Borsa, Milano chiude in deciso rialzo: bene banche e Generali

Milano, 27 mag. (LaPresse/Finanza.com) - Piazza Affari ha chiuso in deciso rialzo accelerando nel finale di seduta in scia alle indiscrezioni di un balzo in avanti delle trattative tra Atene e i creditori internazionali. A detta dei rumors le parti starebbero lavorando a una bozza di accordo. La Borsa di Atene ha chiuso con un progresso di circa 3,5 punti percentuali. Una notizia che arriva dopo le dichiarazioni arrivate da Berlino che accusava Atene di non essere riuscita ad arrivare a una soluzione complessiva. In Italia il Tesoro ha collocato questa mattina 6 miliardi di euro di Bot a sei mesi a un rendimento dello 0,004%, poco sopra quota zero a cui si era attestato nella precedente asta (minimo storico). In questo quadro a Piazza Affari l'indice Ftse Mib ha chiuso con un rialzo del 2,29% a 23.861 punti.

Acquisti sui titoli del settore bancario: Banco Popolare ha guadagnato il 2,17% a 15,50 euro, Popolare dell'Emilia Romagna il 2,85% a 7,92 euro, Popolare di Milano il 2,93% a 0,947 euro, Intesa SanPaolo il 3,37% a 3,368 euro, Ubi Banca il 3,72% a 7,655 euro, Unicredit il 3,68% a 6,475 euro. Restando nel comparto finanziario ben comprata Generali (+2,76% a 18,23 euro) che questa mattina ha presentato la nuova strategia: la compagnia assicurativa punta a raggiungere un net free cash flow cumulativo di oltre 7 miliardi di euro entro il 2018. Inoltre i dividendi aggregati fino al 2018 supereranno 5 miliardi. Balzo di Finmeccanica (+4,09% a 11,95 euro) in scia alle indiscrezioni de Il Sole 24 Ore sul futuro di Avio, la società che produce il piccolo razzo spaziale Vega controllata all'81% dal fondo Cinven. Tra i possibili acquirenti ci sarebbe proprio Finmeccanica, che possiede già il 14,3% di Avio, dopo che l'a.d. Mauro Moretti ha dichiarato di volere il controllo di Avio.
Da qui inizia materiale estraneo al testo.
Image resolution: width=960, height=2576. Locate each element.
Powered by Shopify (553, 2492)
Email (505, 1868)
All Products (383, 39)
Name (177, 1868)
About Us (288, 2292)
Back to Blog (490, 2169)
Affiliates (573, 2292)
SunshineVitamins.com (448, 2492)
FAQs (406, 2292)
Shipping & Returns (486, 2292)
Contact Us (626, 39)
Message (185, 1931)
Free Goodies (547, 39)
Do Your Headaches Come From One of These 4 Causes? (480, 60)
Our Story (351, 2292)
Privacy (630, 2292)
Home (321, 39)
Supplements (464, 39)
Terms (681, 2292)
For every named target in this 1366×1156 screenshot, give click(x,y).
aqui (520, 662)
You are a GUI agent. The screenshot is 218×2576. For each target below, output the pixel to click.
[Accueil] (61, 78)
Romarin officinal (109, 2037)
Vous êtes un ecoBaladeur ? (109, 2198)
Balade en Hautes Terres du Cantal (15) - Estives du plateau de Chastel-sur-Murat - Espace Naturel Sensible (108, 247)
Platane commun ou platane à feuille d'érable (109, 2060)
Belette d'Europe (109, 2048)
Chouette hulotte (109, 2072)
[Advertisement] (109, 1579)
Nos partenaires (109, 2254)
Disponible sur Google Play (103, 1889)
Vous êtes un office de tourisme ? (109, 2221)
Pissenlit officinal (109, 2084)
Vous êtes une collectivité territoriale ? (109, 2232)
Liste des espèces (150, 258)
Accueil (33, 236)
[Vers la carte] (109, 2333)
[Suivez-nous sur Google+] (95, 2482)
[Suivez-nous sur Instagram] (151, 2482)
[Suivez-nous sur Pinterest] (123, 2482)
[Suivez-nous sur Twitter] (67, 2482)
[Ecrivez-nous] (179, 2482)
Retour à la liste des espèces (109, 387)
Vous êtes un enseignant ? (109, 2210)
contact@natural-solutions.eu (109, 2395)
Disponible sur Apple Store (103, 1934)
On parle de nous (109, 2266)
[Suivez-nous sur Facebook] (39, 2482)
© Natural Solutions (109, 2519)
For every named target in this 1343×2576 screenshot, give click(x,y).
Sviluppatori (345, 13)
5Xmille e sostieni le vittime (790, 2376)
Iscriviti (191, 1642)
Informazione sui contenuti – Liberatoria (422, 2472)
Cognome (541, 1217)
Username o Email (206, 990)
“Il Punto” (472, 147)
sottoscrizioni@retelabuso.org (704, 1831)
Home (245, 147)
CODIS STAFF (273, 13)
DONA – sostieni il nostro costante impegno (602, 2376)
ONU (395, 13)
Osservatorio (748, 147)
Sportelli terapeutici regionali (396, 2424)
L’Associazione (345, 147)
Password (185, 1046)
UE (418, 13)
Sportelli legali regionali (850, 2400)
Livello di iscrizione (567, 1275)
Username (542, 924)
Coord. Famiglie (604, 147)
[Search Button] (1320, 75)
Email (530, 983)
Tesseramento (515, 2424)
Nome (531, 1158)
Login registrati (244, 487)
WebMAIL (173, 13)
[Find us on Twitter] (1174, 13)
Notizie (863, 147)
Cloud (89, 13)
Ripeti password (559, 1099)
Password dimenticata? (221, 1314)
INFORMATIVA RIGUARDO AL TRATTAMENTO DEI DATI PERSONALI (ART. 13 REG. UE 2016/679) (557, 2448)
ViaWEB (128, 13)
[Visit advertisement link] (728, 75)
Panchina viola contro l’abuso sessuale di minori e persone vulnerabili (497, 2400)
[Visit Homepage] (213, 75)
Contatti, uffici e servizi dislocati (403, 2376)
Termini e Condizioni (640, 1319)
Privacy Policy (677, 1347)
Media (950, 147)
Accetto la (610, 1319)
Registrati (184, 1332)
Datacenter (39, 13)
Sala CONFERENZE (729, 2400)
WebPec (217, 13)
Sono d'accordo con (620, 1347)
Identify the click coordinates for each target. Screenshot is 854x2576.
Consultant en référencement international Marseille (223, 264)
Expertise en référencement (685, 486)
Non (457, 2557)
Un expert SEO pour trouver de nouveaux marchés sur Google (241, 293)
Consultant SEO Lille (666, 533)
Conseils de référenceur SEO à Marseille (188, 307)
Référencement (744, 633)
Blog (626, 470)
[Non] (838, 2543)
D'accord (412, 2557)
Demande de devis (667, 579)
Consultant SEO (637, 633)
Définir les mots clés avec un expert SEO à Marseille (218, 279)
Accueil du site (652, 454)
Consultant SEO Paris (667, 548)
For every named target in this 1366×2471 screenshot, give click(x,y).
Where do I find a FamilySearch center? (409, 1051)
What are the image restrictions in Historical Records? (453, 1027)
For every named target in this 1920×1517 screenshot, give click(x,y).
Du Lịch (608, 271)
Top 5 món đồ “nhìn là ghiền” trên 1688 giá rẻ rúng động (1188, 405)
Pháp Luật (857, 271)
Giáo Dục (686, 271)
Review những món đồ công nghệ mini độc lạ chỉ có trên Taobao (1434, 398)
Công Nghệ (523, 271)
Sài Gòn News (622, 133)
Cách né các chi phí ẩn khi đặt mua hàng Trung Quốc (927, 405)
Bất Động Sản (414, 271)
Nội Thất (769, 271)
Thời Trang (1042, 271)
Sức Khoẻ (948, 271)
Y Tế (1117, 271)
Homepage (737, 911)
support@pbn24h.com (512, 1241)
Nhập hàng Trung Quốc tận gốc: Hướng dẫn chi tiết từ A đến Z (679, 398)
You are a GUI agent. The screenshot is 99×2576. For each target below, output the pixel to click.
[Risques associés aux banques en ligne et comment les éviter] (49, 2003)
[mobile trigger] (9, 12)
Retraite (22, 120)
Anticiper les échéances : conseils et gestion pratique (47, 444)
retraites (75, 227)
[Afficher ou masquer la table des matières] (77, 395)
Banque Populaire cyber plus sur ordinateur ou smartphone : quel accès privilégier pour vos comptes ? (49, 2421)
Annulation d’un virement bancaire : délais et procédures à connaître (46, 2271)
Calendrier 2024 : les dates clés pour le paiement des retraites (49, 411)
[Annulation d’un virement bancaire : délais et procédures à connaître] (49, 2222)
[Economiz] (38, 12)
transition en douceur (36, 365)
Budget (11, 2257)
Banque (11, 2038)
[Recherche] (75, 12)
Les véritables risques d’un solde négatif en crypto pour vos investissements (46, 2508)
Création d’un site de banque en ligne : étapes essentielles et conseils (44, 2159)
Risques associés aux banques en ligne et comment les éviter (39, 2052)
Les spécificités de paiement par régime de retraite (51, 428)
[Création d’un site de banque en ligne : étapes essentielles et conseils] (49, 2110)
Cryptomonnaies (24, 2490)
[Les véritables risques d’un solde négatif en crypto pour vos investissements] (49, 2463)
ettore del lusso ancora ben comprato a Piazza Affari. I titoli del comparto hanno sfruttato la notizia che dal primo giugno la Cina taglierà i dazi doganali sull'importazioni di alcuni beni di consumo come scarpe, cosmetici e abbigliamento. Una mossa decisa dal governo di Pechino per cercare di stimolare la crescita dei consumi interni. Sul listino milanese è continuato così il trend positivo dei titoli del lusso: Tod's ha guadagnato l'1,01% a 85 euro, Luxottica il 2,41% a 61,60 euro, Moncler il 2,68% a 17,60 euro. Bene Fca (+1,59% a 14,69 euro) nonostante ieri General Motors abbia negato una possibile fusione con il Lingotto. Di passaggio a Torino, il presidente del colosso automobilistico, Daniel Ammann, ha subito messo in chiaro di non avere in agenda incontri al Lingotto con i vertici di Fiat-Chrysler. "Gm non è interessata a grandi fusioni ma solo a intese mirate", ha dichiarato Ammann. Il mercato ha comunque letto questa frase come una possibile apertura. Secondo il New York Times, Sergio Marchionne avrebbe inviato mail a Mary Barra, a.d. di GM, per proporre la fusione ricevendo risposte negative.